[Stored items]

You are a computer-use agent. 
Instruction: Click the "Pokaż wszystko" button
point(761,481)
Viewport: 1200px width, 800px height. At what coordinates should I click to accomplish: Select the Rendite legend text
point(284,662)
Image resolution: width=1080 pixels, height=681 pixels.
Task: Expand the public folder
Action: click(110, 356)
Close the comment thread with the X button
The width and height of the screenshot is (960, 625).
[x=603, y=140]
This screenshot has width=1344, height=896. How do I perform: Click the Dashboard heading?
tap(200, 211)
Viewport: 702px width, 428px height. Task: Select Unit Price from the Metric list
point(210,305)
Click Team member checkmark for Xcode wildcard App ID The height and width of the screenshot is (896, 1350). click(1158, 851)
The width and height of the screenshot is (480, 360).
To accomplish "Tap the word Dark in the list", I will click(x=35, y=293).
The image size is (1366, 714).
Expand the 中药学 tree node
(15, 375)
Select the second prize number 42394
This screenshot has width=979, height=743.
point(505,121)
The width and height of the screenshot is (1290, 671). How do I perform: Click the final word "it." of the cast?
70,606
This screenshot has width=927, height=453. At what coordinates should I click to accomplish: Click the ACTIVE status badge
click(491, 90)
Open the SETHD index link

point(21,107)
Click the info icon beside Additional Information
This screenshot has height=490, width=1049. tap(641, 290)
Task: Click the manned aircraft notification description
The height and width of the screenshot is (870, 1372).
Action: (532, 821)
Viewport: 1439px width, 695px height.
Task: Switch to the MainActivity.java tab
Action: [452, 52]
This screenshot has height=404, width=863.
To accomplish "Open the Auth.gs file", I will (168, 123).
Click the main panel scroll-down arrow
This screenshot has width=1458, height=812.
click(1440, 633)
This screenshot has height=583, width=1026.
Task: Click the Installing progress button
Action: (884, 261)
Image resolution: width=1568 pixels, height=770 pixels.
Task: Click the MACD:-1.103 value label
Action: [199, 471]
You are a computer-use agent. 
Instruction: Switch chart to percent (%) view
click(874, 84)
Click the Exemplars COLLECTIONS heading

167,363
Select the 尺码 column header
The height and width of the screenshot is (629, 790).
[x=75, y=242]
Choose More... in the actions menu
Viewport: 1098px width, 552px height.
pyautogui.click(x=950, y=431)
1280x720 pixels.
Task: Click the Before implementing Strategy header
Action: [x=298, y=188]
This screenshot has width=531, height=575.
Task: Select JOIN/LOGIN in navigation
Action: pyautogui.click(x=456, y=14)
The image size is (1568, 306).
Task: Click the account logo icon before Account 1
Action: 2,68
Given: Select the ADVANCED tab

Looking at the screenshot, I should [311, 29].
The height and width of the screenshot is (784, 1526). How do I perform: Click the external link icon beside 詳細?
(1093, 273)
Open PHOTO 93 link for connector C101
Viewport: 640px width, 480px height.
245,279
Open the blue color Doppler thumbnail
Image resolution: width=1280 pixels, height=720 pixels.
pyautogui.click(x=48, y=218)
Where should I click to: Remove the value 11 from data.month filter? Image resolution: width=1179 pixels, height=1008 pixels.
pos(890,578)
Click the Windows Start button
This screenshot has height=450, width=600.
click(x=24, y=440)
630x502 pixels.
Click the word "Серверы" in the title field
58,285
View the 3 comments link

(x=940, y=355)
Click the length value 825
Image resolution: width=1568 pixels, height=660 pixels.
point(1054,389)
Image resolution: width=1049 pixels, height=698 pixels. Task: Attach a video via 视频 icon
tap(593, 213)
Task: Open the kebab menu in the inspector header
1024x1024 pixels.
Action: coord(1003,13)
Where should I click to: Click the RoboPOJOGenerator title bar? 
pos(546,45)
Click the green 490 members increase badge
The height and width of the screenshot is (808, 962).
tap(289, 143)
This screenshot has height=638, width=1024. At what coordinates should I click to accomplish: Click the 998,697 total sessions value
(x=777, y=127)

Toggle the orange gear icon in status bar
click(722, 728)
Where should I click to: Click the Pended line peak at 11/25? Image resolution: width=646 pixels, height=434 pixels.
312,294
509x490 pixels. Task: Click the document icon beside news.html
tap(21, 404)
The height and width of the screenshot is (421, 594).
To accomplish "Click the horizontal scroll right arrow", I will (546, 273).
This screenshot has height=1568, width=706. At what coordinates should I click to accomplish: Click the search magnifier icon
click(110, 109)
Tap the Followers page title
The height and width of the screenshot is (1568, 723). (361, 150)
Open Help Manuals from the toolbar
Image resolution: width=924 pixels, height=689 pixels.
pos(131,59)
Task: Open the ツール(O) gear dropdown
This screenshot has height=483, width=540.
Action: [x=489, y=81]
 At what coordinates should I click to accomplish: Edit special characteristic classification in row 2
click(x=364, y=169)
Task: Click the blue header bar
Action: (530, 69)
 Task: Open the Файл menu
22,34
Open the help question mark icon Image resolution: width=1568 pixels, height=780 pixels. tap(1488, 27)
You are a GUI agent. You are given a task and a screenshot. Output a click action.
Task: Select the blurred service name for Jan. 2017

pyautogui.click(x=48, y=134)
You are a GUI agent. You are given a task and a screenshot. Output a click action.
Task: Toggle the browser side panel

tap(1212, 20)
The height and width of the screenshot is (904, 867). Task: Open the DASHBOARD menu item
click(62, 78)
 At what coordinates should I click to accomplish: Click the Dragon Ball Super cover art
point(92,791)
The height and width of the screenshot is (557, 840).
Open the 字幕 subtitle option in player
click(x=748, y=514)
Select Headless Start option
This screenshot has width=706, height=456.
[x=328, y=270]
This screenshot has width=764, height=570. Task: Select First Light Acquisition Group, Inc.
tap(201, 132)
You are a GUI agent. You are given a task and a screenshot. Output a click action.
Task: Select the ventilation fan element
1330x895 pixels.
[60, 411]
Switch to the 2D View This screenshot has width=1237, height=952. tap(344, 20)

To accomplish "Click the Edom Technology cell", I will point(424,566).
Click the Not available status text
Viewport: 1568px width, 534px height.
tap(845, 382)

• **To do**
Give back the records above exactly, limited to the lines between the one holding "Viewport: 702px width, 428px" and the one holding "The width and height of the screenshot is (480, 360).", inclusive.

• **Answer area**
Viewport: 702px width, 428px height. Task: Select Unit Price from the Metric list
point(210,305)
Click Team member checkmark for Xcode wildcard App ID The height and width of the screenshot is (896, 1350). click(1158, 851)
The width and height of the screenshot is (480, 360).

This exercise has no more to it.